Só que, do outro lado, defensores da série começaram a expor, também, que a ideia de blindar os filhos não seria uma saída mais adequada. O legal seria os pais assistirem com os filhos, ou deixá-los à vontade para escolher se querem ou não ver, e depois discutirem questões tão ricas do contexto humano, social, relacional, profissional e por aí vai.
Sei que há pessoas, adolescentes ou não, que têm ainda uma fragilidade em relação a algumas abordagens, mas talvez seja interessante trazer para a discussão a proteção dos pais com os seus filhos, o que é natural, mas o excesso de proteção, também, a que muitas famílias lidam com suas “crias”. Tem um filme italiano recém-lançado, na mesma plataforma digital, chamado “Meu irmão, minha irmã”, em que a mãe tem um excesso de proteção – doentio até, como todo excesso – em relação ao filho que convive com uma síndrome.
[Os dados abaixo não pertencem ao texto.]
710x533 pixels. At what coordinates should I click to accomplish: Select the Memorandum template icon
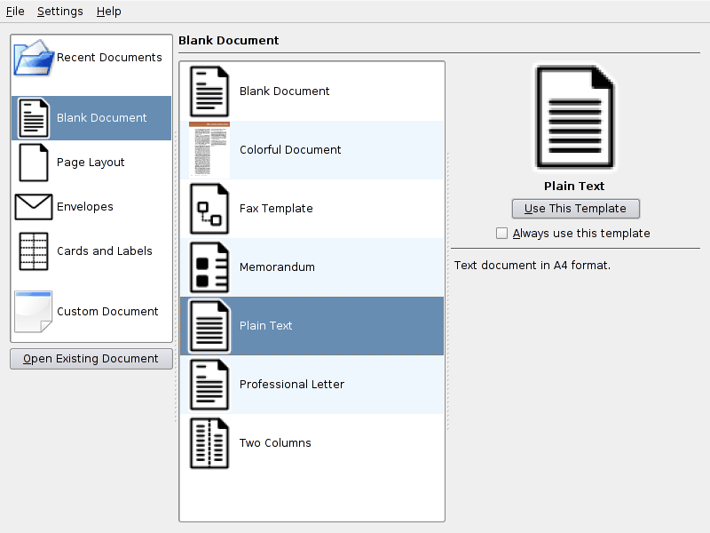(209, 267)
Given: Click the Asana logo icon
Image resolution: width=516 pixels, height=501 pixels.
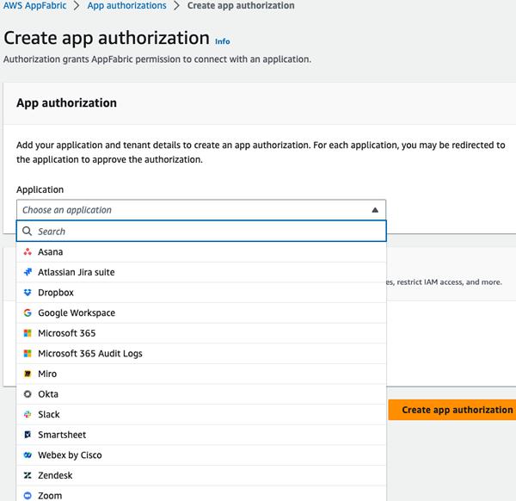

Em alguns casos, com feridas muito abertas de algum sofrimento, é melhor que não se assista mesmo a série Round 6.
Entendendo os dois lados, sei que a produção coreana talvez não tenha imaginado que uma profícua discussão poderia vir dessa ambiguidade que ela provocou.
De repente, as redes e mídias sociais se encheram com comentários sobre a série. Muitos falando dos pontos de reflexão que ela promove, fazendo-nos entender nossa condição humana.